Punitive Damages In California

A study of punitive damages in California from 1991-2000, a decade, located 489 punitive damages awards in state and federal courts combined. A general description of the cases shows that (citations omitted):

In slightly over half of the cases, the punitive award is equal to or less than the compensatory award. However, in the remaining cases, the punitive award is substantially larger than the compensatory award, and in a small number of cases, the punitive award is extremely large compared to the compensatory award.

There is a distinctive set of “high punitive damage cases” (“HPDCs”) where the average punitive awards and the ratio between the punitive and compensatory awards are substantially greater than in non-HPDC cases.

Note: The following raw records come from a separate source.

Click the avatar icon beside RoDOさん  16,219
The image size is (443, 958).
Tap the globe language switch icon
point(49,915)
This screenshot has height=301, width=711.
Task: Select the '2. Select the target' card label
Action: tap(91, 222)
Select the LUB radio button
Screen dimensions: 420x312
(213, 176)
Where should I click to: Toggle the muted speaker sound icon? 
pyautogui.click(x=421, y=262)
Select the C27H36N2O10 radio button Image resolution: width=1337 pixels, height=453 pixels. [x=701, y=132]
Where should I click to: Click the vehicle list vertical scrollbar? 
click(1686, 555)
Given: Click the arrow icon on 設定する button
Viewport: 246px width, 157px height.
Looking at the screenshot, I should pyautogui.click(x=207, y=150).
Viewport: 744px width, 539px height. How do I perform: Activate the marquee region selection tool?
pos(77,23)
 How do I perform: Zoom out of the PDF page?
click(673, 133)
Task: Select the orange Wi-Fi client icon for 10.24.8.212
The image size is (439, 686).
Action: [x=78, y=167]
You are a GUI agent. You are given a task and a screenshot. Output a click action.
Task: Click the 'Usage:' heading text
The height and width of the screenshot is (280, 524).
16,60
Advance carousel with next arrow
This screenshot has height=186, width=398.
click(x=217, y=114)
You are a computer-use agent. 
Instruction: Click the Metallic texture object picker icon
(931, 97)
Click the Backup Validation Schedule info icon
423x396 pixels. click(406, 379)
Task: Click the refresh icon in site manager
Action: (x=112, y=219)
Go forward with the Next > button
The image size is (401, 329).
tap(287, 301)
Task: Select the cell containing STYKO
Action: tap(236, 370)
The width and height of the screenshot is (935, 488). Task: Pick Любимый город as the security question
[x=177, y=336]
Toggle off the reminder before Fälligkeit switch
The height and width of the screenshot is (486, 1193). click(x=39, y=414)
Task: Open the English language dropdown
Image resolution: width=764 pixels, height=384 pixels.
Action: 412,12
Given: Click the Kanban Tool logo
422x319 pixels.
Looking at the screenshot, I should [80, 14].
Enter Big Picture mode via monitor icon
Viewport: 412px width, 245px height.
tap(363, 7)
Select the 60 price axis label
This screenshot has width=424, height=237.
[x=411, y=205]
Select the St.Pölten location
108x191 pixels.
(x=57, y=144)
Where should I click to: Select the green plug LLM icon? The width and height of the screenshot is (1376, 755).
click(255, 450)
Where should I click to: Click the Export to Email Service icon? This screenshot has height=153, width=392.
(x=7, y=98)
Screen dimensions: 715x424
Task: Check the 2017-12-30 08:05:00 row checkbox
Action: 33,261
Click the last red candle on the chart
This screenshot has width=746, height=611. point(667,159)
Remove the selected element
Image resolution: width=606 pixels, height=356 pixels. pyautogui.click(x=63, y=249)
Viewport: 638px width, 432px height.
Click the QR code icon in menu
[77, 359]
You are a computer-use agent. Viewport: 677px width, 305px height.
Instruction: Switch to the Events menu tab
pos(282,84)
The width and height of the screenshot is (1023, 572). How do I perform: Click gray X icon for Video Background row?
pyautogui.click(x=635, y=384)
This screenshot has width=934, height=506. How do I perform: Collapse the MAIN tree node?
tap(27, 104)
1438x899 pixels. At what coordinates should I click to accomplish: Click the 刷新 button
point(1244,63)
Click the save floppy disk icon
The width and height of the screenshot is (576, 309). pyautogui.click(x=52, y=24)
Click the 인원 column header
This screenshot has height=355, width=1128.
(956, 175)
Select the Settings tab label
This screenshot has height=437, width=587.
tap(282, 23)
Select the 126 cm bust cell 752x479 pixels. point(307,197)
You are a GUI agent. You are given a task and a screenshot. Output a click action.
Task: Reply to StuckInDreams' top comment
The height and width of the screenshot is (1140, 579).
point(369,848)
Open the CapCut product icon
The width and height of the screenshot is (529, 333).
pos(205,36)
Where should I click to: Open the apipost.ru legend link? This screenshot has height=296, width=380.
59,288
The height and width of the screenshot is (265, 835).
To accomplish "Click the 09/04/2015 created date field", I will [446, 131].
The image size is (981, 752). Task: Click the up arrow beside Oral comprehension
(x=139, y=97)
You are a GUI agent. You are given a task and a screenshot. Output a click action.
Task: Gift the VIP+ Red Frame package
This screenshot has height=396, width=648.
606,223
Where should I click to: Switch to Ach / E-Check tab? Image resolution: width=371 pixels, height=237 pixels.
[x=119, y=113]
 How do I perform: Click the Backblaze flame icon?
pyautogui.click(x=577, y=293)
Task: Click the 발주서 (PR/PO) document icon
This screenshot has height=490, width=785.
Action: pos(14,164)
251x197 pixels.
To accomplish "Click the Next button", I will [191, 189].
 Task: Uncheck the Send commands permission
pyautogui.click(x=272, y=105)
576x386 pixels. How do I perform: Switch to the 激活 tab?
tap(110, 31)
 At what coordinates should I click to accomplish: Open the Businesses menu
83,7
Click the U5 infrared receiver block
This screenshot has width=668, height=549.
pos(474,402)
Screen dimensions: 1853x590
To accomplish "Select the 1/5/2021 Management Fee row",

The set of HPDCs is limited to four causes of action: product liability, insurance bad faith, unfair competition and trespass/nuisance.


Pain and suffering awards are considered compensatory and not punitive in this context.

The data set was dominanted by about 90 actions of the four "high punitive damages cases types." Given their relative populations, these are the kinds of cases that would be expected to arise in Colorado about once per year on average. They don't, however, because Colorado law disallows large punitive damage awards in most cases of this type.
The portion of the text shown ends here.